This repository contains code for generating counterfactual sentences as described in the following paper:
Polyjuice: Generating Counterfactuals for Explaining, Evaluating, and Improving Models
Tongshuang Wu, Marco Tulio Ribeiro, Jeffrey Heer, Daniel S. Weld Association for Computational Linguistics (ACL), 2021
Bibtex for citations:
@inproceedings{wu-etal-2021-polyjuice,
title = "Polyjuice: Generating Counterfactuals for Explaining, Evaluating, and Improving Models",
author = "Wu, Tongshuang and
Ribeiro, Marco Tulio and
Heer, Jeffrey and
Weld, Daniel",
booktitle = "Proceedings of the 59th Annual Meeting of the Association for Computational Linguistics and the 11th International Joint Conference on Natural Language Processing (Volume 1: Long Papers)",
month = aug,
year = "2021",
address = "Online",
publisher = "Association for Computational Linguistics",
url = "https://aclanthology.org/2021.acl-long.523",
doi = "10.18653/v1/2021.acl-long.523",
pages = "6707--6723",
}
From Pypi:
pip install polyjuice_nlp
From source:
git clone git@github.com:tongshuangwu/polyjuice.git
cd polyjuice
pip install -e .
Polyjuice depends on SpaCy and Huggingface Transformers. To use most functions, please also install the following:
# install pytorch, as here: https://pytorch.org/get-started/locally/#start-locally
pip install torch
# The SpaCy language package
python -m spacy download en_core_web_sm
from polyjuice import Polyjuice
# initiate a wrapper.
# model path is defaulted to our portable model:
# https://huggingface.co/uw-hai/polyjuice
# No need to change this unless you are using customized model
pj = Polyjuice(model_path="uw-hai/polyjuice", is_cuda=True)
# the base sentence
text = "It is great for kids."
# perturb the sentence with one line:
# When running it for the first time, the wrapper will automatically
# load related models, e.g. the generator and the perplexity filter.

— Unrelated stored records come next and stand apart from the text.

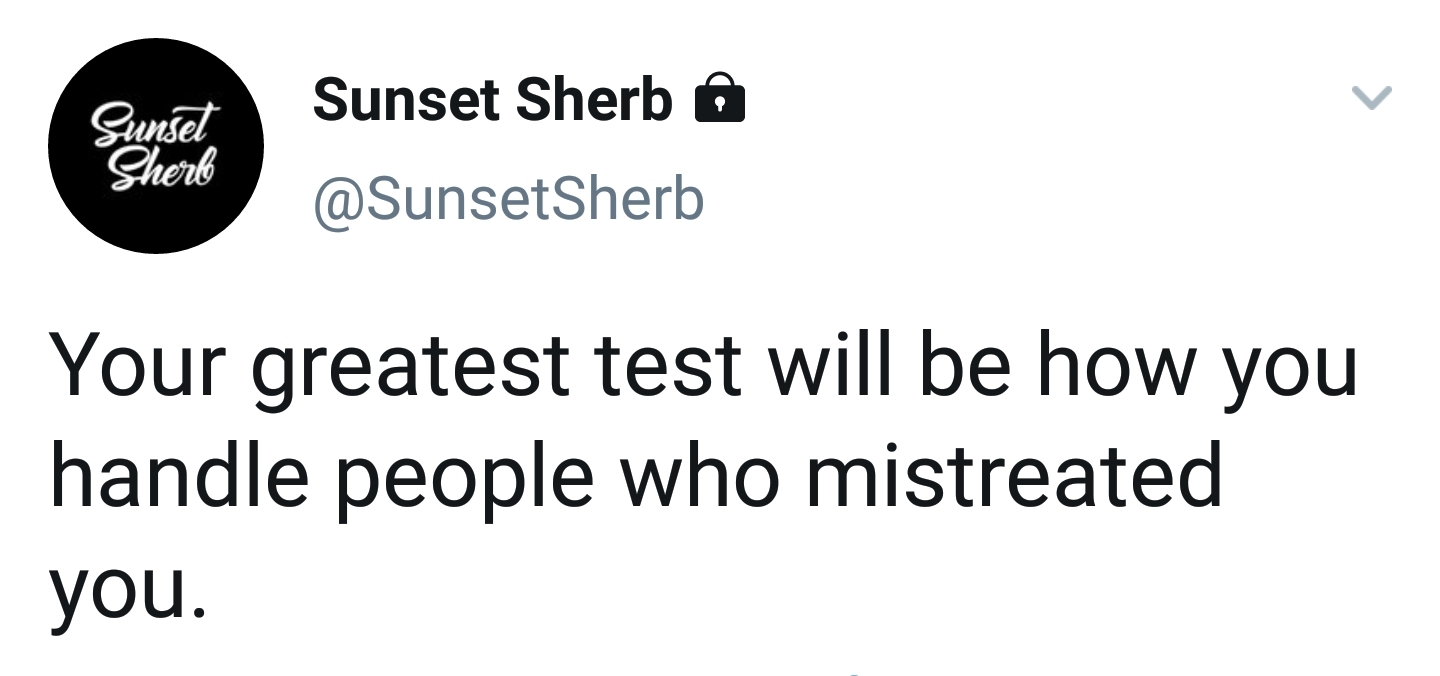The width and height of the screenshot is (1440, 676).
Task: Expand the tweet options chevron
Action: coord(1371,97)
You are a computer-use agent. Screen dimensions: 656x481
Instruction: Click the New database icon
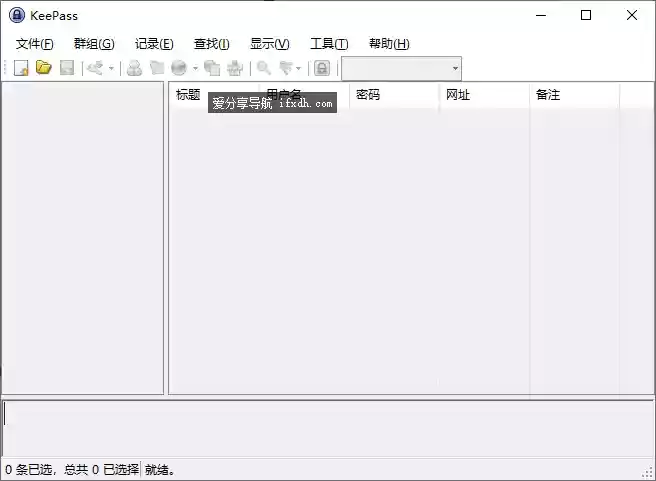[x=21, y=68]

perturbations = pj.perturb(text)
# return: ['It is bad for kids too.',
# "It 's great for kids.",
# 'It is great even for kids.']
Please see the documents in the main Python file for more explanations.
To perturb with more controls,
perturbations = pj.perturb(
orig_sent=text,
# can specify where to put the blank. Otherwise, it's automatically selected.

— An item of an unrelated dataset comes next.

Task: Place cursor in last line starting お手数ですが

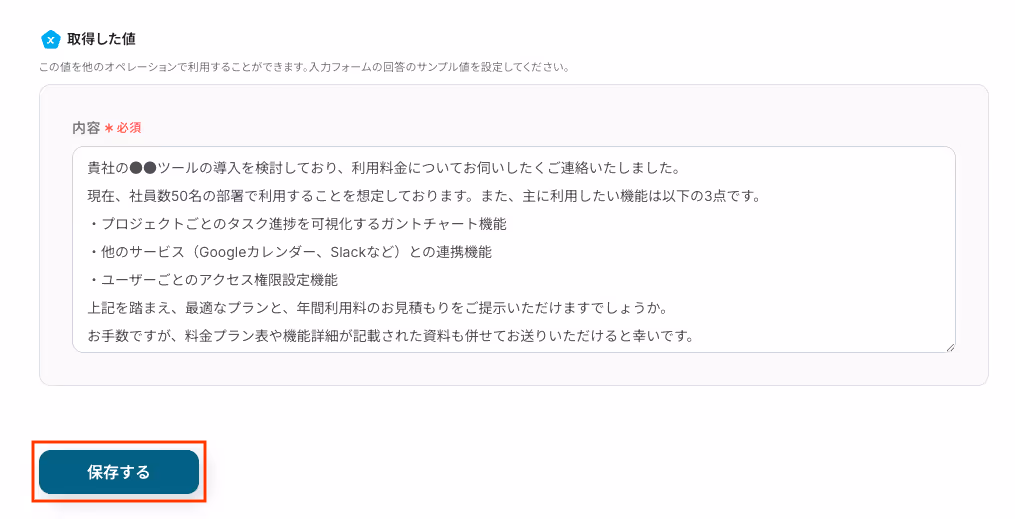Action: tap(390, 336)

# Can be a list or a single sentence.
blanked_sent="It is [BLANK] for kids.",
# can also specify the ctrl code (a list or a single code.)

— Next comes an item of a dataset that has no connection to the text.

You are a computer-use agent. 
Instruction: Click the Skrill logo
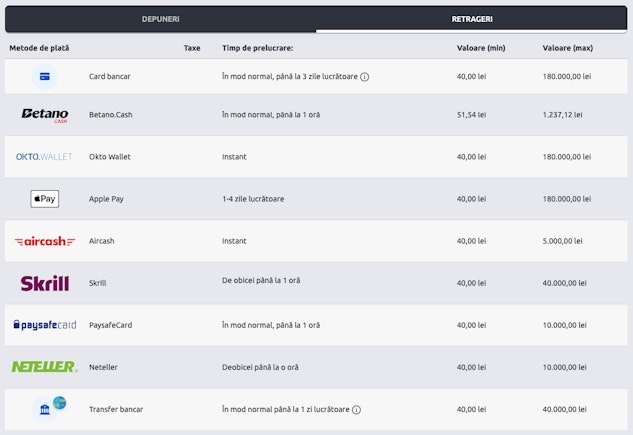coord(45,283)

# The code should be from 'resemantic', 'restructure', 'negation', 'insert', 'lexical', 'shuffle', 'quantifier', 'delete'.
ctrl_code="negation",
# Customzie perplexity score.
perplex_thred=5,
# number of perturbations to return
num_perturbations=1,
# the function also takes in additional arguments for huggingface generators.
num_beams=3
)
# return: [
# 'It is not great for kids.',
# 'It is great for kids but not for anyone.',
# 'It is great for kids but not for any adults.']
To detect ctrl code from a given sentence pair,
pj.detect_ctrl_code(
"it's great for kids.",
"It is great for kids but not for any adults.")
# return: negation
To get randomly placed blanks,
random_blanks = py.get_random_blanked_sentences(
sentence=text,
# only allow selecting from a preset range of token indexes
pre_selected_idxes=None,
# only select from a subset of dep tags
deps=None,
# blank sub-spans or just single tokens
is_token_only=False,
# maximum number of returned index tuple
max_blank_sent_count=3,
# maximum number of blanks per returned sentence
max_blank_block=1
)
For selecting diverse and surprising perturbations (for augmentation and explanation experiments in our paper), please see the notebook demo.